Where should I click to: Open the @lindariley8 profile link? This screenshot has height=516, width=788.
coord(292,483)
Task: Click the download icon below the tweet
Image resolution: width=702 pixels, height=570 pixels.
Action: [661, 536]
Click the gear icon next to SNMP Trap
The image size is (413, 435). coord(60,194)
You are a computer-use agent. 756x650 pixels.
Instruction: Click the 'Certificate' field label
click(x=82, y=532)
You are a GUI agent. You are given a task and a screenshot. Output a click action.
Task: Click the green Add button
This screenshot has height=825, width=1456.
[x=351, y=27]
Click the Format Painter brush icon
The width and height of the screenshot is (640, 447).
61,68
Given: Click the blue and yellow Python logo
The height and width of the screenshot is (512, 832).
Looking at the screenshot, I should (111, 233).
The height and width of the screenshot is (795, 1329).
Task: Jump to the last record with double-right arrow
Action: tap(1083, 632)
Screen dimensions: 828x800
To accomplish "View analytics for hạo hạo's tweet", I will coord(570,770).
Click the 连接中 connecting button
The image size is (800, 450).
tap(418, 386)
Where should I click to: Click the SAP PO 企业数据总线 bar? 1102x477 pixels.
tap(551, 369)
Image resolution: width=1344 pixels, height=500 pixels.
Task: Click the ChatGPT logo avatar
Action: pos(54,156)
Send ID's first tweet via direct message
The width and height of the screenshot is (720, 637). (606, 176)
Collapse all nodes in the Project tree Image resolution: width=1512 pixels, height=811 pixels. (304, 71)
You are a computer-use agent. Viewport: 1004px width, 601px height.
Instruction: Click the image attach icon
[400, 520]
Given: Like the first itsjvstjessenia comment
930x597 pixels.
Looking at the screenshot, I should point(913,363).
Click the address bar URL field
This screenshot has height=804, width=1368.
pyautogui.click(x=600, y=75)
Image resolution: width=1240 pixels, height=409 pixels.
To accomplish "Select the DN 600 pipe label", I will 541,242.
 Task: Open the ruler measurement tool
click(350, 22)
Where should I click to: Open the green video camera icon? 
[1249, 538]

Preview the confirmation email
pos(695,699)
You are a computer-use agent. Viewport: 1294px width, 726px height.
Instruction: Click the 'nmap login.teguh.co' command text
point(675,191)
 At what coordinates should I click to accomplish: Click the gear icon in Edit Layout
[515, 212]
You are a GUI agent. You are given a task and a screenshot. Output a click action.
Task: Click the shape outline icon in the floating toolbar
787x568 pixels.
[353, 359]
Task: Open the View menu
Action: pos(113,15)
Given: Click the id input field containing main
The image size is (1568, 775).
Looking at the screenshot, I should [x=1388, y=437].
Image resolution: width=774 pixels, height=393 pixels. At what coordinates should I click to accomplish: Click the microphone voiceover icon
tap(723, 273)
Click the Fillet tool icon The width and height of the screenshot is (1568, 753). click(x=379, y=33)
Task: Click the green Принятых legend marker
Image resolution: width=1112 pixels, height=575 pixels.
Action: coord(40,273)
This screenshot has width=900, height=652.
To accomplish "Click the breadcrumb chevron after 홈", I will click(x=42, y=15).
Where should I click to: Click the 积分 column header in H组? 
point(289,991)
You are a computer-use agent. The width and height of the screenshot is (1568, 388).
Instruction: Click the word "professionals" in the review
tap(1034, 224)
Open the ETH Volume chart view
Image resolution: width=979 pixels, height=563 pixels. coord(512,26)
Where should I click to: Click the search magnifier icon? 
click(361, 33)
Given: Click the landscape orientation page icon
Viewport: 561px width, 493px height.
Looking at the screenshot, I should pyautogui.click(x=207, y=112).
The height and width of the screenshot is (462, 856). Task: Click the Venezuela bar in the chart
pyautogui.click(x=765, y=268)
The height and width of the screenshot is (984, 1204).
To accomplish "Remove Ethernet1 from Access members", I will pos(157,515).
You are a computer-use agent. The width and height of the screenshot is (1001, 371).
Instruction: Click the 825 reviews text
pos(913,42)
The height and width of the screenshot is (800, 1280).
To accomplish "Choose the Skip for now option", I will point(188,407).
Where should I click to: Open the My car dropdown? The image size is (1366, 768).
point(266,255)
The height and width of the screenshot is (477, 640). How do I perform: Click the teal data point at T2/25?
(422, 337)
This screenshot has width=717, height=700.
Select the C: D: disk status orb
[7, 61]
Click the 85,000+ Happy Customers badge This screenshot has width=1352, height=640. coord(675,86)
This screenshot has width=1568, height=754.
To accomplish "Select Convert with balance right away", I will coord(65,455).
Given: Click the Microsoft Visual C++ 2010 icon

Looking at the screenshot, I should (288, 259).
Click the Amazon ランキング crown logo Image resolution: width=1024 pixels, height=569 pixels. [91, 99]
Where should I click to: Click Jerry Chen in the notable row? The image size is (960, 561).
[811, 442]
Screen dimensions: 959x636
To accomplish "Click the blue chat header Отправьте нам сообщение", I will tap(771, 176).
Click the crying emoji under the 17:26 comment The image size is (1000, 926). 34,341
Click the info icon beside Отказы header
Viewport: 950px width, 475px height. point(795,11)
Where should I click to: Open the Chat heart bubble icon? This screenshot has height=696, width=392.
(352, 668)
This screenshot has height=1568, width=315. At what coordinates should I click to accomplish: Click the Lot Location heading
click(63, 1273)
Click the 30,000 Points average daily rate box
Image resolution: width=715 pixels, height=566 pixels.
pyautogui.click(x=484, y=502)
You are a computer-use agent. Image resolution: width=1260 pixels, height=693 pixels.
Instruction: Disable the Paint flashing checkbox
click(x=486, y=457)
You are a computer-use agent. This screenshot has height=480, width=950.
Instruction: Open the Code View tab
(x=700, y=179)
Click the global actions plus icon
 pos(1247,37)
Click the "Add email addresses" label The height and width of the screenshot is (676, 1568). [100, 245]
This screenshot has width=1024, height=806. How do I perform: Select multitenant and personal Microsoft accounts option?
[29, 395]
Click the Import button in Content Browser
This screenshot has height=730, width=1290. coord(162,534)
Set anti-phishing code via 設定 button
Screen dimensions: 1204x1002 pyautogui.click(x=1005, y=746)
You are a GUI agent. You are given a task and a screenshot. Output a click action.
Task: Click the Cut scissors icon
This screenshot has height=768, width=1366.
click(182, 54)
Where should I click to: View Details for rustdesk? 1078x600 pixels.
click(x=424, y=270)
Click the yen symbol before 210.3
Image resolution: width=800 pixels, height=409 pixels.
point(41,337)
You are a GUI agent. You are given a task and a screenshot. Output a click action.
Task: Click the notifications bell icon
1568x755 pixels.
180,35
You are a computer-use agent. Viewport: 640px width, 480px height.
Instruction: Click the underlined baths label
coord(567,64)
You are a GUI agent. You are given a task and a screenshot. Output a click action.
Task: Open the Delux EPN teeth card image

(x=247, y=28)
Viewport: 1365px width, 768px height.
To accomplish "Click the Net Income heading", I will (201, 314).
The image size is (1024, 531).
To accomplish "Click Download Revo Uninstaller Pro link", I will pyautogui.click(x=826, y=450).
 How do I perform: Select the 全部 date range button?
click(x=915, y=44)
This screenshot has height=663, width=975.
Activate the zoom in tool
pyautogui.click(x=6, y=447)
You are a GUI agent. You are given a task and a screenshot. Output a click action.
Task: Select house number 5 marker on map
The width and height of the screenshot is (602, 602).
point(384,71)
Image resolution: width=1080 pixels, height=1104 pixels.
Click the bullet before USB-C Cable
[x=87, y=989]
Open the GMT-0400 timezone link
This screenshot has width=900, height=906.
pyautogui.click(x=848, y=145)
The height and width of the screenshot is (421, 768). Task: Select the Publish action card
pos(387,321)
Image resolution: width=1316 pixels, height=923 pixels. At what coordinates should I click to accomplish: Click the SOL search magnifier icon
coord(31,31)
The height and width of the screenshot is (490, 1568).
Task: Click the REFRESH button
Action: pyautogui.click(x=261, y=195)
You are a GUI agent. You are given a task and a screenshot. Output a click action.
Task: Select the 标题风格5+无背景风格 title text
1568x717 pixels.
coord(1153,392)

Assigned task: Respond with one number, the count of lines of the material that include "comment".

Response to the exercise: 2